Now that’s some damn good cookin’. Maybe there was a filmmaker of the era who could have visually conveyed such an ineffable idea, but it surely wasn’t the little-remembered Gabriel Axel, who settles for furtive smiles, buried hatchets, and the shameless device (not in the short story) of a humble coachman who sits in the kitchen as Babette cooks and makes astonished yummy faces at every dish he’s invited to taste. The story’s poignant theme—that love and art retain their beauty even if they can only be indulged once in a lifetime—registers more as an afterthought than as the soul-stirring revelation clearly intended. Criterion generally has exceptional taste; it’s surprising that the company chose to honor this wan effort with its imprimatur. Eric Rohmer’s Boyfriends And Girlfriends, Juzo Itami’s A Taxing Woman, Abbas Kiarostami’s Where Is The Friend’s House, and Zhang Yimou’s Red Sorghum all came out that year, and any one of them would have made a much better choice—for the Oscar as well.


Also new this week:

Criterion also offers a Blu-ray upgrade of Ang Lee’s The Ice Storm—a more defensible selection, on the whole. Other catalog titles this week include the 1961 Tennessee Williams adaptation Summer And Smoke, starring Laurence Harvey and Geraldine Page, and Harlow, a 1965 biopic featuring Carroll Baker in the title role. (Both come courtesy of the increasingly valuable Olive Films, which deserves a medal.)

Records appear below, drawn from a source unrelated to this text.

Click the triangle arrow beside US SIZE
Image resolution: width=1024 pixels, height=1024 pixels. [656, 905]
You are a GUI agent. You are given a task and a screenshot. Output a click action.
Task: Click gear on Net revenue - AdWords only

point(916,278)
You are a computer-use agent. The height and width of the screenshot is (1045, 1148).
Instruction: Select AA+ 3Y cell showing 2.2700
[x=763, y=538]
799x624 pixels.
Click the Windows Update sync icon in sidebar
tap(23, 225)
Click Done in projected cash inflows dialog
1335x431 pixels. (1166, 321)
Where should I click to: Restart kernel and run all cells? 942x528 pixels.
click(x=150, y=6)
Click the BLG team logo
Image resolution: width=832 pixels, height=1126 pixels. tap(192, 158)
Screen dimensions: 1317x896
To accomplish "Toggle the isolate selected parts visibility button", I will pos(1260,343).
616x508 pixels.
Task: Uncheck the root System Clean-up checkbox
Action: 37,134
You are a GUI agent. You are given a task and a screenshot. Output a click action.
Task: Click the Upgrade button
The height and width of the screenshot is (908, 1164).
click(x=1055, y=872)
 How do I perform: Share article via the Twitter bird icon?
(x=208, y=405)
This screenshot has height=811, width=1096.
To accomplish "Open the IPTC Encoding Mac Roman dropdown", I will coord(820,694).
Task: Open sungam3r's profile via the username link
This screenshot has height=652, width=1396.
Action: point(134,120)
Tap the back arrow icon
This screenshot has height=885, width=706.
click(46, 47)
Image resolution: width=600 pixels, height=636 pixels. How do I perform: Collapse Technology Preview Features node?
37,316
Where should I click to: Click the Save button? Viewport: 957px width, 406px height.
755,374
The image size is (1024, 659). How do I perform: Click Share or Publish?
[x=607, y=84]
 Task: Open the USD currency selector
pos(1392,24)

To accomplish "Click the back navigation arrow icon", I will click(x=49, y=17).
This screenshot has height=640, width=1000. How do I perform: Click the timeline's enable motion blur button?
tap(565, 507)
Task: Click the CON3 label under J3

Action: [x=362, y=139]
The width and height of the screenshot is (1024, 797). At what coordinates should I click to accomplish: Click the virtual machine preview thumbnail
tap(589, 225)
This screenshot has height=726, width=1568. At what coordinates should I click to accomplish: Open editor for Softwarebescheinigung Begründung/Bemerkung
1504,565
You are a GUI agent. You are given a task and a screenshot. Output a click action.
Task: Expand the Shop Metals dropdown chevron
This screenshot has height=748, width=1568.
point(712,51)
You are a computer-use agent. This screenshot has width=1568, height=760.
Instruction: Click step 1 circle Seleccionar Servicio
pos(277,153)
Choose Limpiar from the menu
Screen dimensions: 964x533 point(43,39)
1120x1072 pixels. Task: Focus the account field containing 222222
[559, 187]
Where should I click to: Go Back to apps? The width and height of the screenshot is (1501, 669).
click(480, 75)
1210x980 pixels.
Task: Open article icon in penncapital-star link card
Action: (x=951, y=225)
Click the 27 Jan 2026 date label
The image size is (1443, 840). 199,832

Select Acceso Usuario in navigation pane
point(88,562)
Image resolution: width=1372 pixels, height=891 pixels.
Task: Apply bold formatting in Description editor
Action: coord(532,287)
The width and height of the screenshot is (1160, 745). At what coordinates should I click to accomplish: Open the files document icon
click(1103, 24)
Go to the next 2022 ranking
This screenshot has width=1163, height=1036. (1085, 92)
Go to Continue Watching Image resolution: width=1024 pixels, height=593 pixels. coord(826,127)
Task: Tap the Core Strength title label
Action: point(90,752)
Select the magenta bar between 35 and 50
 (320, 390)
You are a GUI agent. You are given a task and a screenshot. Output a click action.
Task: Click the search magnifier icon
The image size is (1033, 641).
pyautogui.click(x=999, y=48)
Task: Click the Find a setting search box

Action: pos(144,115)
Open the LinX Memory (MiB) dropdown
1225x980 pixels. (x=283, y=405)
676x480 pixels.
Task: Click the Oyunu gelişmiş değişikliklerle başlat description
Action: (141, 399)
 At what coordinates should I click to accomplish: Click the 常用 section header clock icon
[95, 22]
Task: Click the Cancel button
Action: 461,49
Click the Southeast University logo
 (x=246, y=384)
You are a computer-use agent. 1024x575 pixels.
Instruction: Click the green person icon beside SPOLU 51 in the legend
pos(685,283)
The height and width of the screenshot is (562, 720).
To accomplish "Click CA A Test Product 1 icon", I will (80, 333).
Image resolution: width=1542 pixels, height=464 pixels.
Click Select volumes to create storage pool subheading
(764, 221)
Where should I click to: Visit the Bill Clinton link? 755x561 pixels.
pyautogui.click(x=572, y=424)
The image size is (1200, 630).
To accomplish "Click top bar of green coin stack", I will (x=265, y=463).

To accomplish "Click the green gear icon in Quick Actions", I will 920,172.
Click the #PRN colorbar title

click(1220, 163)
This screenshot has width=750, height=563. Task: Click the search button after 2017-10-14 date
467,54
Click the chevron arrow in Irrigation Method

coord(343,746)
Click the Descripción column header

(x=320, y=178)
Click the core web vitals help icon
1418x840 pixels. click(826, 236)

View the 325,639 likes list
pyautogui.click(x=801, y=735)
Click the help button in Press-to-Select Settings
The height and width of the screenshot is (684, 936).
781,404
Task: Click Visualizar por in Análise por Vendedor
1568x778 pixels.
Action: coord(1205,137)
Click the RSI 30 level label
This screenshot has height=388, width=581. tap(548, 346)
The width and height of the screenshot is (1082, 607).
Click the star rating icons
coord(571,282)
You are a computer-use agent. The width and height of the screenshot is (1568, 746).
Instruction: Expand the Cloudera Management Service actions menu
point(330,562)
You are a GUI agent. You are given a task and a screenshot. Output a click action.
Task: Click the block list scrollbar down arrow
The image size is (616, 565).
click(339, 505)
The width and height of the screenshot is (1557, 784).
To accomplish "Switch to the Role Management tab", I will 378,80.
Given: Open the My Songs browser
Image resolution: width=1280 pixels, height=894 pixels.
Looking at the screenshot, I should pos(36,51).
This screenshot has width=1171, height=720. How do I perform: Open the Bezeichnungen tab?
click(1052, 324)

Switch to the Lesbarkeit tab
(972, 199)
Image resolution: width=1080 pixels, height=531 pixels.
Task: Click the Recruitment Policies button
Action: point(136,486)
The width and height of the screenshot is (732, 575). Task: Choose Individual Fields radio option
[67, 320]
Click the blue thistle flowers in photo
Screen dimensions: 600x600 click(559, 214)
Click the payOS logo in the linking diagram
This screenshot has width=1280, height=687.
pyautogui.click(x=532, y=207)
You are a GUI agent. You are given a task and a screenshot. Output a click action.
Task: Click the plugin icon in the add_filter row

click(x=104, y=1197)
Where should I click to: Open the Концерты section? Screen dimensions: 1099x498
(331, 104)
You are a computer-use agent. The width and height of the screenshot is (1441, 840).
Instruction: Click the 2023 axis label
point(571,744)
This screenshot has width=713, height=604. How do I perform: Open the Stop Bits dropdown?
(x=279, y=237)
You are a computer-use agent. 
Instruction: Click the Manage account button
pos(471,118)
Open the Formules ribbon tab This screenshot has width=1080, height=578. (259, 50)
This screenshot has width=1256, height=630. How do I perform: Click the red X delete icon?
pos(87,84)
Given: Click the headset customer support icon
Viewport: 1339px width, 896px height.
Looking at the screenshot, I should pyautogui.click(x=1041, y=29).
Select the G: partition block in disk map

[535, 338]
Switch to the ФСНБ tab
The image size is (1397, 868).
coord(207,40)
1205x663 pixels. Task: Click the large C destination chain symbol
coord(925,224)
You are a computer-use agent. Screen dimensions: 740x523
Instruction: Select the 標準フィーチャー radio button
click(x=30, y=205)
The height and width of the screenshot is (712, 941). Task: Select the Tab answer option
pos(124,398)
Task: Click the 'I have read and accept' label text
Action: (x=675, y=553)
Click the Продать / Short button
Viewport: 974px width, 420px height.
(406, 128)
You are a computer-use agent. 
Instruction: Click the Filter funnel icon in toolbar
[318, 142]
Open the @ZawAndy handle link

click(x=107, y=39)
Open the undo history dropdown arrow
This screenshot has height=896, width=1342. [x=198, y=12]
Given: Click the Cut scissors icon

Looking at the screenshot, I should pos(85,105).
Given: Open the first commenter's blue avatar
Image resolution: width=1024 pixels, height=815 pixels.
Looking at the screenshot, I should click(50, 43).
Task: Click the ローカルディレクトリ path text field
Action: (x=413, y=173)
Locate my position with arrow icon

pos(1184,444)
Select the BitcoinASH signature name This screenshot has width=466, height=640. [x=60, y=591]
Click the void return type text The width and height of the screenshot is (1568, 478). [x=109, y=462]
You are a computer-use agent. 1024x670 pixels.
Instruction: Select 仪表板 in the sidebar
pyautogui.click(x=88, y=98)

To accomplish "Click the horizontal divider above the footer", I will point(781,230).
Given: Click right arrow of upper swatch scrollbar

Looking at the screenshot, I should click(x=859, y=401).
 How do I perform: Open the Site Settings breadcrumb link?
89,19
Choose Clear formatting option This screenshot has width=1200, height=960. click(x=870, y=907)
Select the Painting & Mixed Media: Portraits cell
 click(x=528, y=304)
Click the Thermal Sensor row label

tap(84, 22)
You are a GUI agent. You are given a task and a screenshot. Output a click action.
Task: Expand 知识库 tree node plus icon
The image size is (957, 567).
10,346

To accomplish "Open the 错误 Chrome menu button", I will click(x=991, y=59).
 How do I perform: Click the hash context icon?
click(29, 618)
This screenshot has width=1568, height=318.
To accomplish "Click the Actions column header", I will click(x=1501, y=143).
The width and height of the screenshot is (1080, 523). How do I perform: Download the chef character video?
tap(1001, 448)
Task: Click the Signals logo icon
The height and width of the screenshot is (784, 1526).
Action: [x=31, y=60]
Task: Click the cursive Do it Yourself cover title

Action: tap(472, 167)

Of the new releases arriving on home video, best bet is probably the well-reviewed Graceland, a Filipino-American thriller about a kidnapping associated with a child-prostitution ring. The U.K. import Welcome To The Punch has unexpected moments of power and an unusual respect for human life, given the trashy subject matter. The same is true, to a lesser degree, of Kim Ki-duk’s Venice prizewinner Pieta, in which an enforcer for a loan shark finds his belief system shaken by a woman claiming to be his mother. And from Germany comes The Silence, telling the somewhat pokey but cumulatively powerful tale of two nearly identical murders that took place in the same location, 23 years apart.

More in the mood for dumb fun? There’s always Trance, Danny Boyle’s singularly ludicrous hypnosis saga, starring James McAvoy as a thief who can’t remember where he hid a valuable painting and Rosario Dawson as the hypno-therapist trying to help him. And it’s straight to video in the U.S. for Francis Ford Coppola’s 2011 3-D horror film Twixt, featuring Val Kilmer and Elle Fanning; reviews suggest that it skews closer to recent art-damaged efforts like Tetro and Youth Without Youth than to The Godfather or Apocalypse Now, or even to Dementia 13, but that’s to be expected at this point.